- **CONSIGNES DE L'EXERCICE**
[1] Répondez aux questions suivantes d'après l'extrait sur l'euthanasie :
(a) Comment l'extrait présente-t-il Erwan Le Morhedec ?
(b) Quels pays sont cités pour le bilan des lois sur l'euthanasie ?
(c) Quel but est qualifié de louable ?
[2] Reproduisez fidèlement le passage de l'extrait sur l'euthanasie qui va de « Le livre est » à « l’accès à l’euthanasie…). ».
[3] Poursuivez l'extrait sur l'euthanasie à partir de sa dernière phrase.

- **EXTRAIT DU DOCUMENT**
::::::::

Le livre est bien sûr, en ce sens, une défense et illustration inconditionnelle des soins palliatifs. Mais il a aussi un volet politique. Blogueur catholique, Erwan Le Morhedec n’oppose pas la doctrine catholique à une légalisation de l’euthanasie. Il tente d’établir comment des lois sur l’euthanasie et le suicide assisté porteraient concrètement atteinte aux principes fondamentaux de l’humanisme républicain. « Encadrer la mort » semble certes un but louable, mais le bilan (qu’on peut faire pour des pays comme la Belgique et la Hollande) n’est guère encourageant : une loi dans ce domaine non seulement n’empêcherait pas, mais provoquerait de multiples dérives (absence de contrôles et d’explication, pressions sur l’entourage, dédain des dilemmes et des cas de conscience, culpabilisations, inégalités de l’accès à l’euthanasie…).

::::::::

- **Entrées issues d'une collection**
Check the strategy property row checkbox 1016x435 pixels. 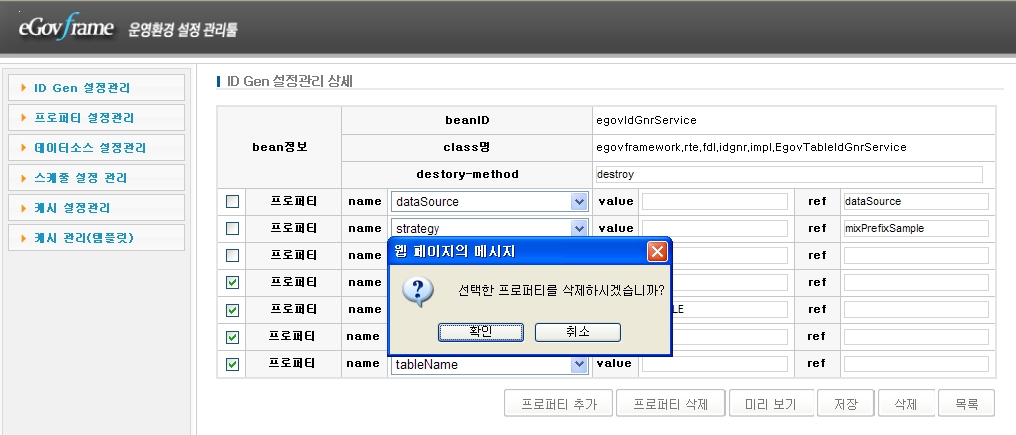click(x=232, y=229)
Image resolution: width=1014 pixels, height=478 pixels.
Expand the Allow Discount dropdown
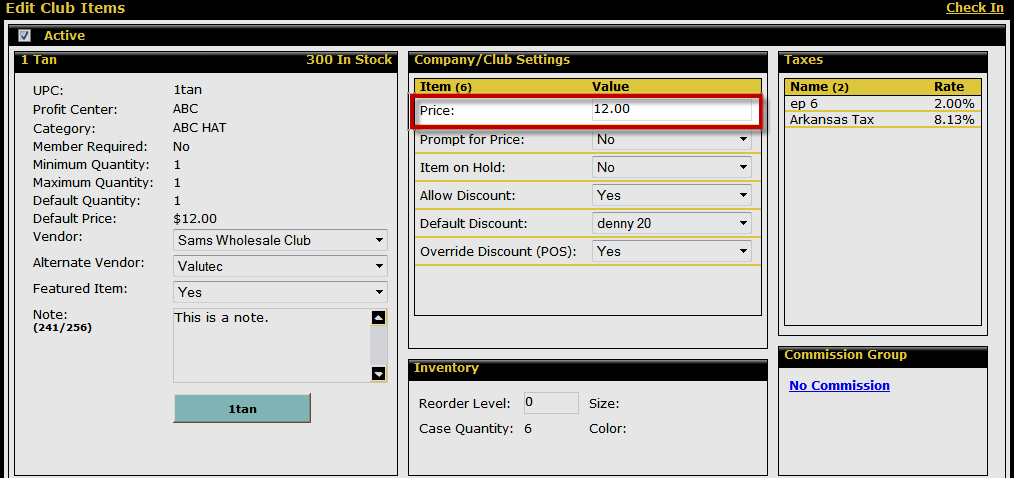(x=672, y=196)
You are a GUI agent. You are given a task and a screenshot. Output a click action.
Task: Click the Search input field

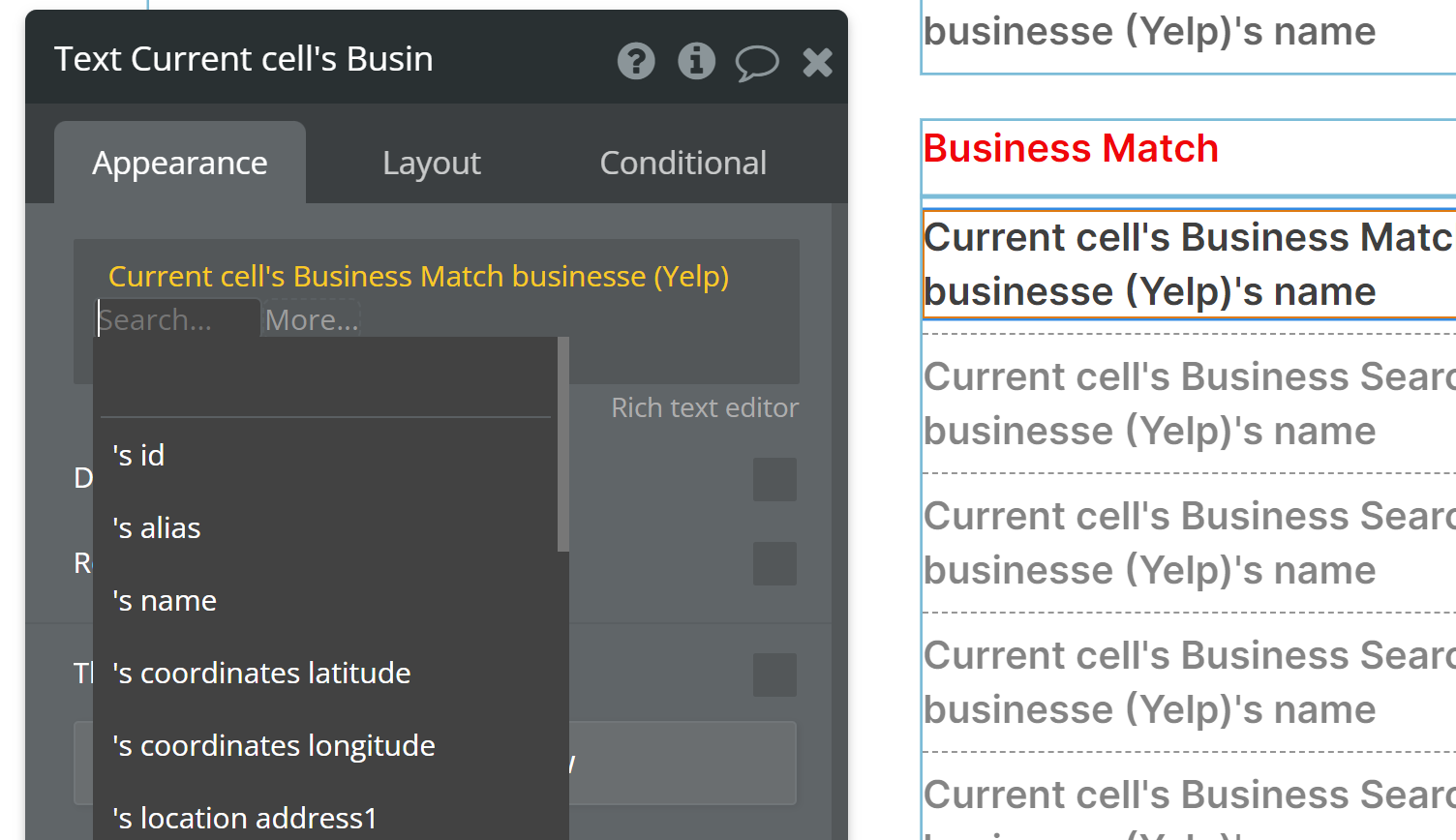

::::::::

- **RÉPONSES NUMÉROTÉES**
[1]
(a) Comme un blogueur catholique.
(b) La Belgique et la Hollande.
(c) « Encadrer la mort ».

[2]
Le livre est bien sûr, en ce sens, une défense et illustration inconditionnelle des soins palliatifs. Mais il a aussi un volet politique. Blogueur catholique, Erwan Le Morhedec n’oppose pas la doctrine catholique à une légalisation de l’euthanasie. Il tente d’établir comment des lois sur l’euthanasie et le suicide assisté porteraient concrètement atteinte aux principes fondamentaux de l’humanisme républicain. « Encadrer la mort » semble certes un but louable, mais le bilan (qu’on peut faire pour des pays comme la Belgique et la Hollande) n’est guère encourageant : une loi dans ce domaine non seulement n’empêcherait pas, mais provoquerait de multiples dérives (absence de contrôles et d’explication, pressions sur l’entourage, dédain des dilemmes et des cas de conscience, culpabilisations, inégalités de l’accès à l’euthanasie…).

[3]
Il ne s’agit pas de nier l’extrême difficulté, déjà matérielle pour commencer, ainsi que la détresse morale et spirituelle de l’entourage des personnes atteintes d’une « maladie insupportable et incurable », qui peut être durable. Il se peut que nous n’ayons plus les ressources intellectuelles et spirituelles pour accompagner les mourants. Du reste, l’auteur ne juge pas celles ou ceux qui ont cru devoir autoriser ou encourager l’euthanasie d’un proche ou son suicide assisté (il critique éventuellement leurs discours et leurs raisons, ce qui est différent). Il emporte néanmoins la conviction quand il voit dans la fin de vie « encadrée » ou « administrée », non pas une marque de dignité accrue, mais un degré supplémentaire de l’inhumanité techno-scientifique (qui offre des moyens toujours plus sophistiqués de mourir « heureux »). La dignité du corps et de la vie n’est pas morte quand disparaissent les marques extérieures de sa présence. Accompagner nos frères et sœurs humains jusqu’à leur mort, fût-ce partiellement, insuffisamment, telle est, encore et toujours, l’exigence première de leur dignité et de la nôtre.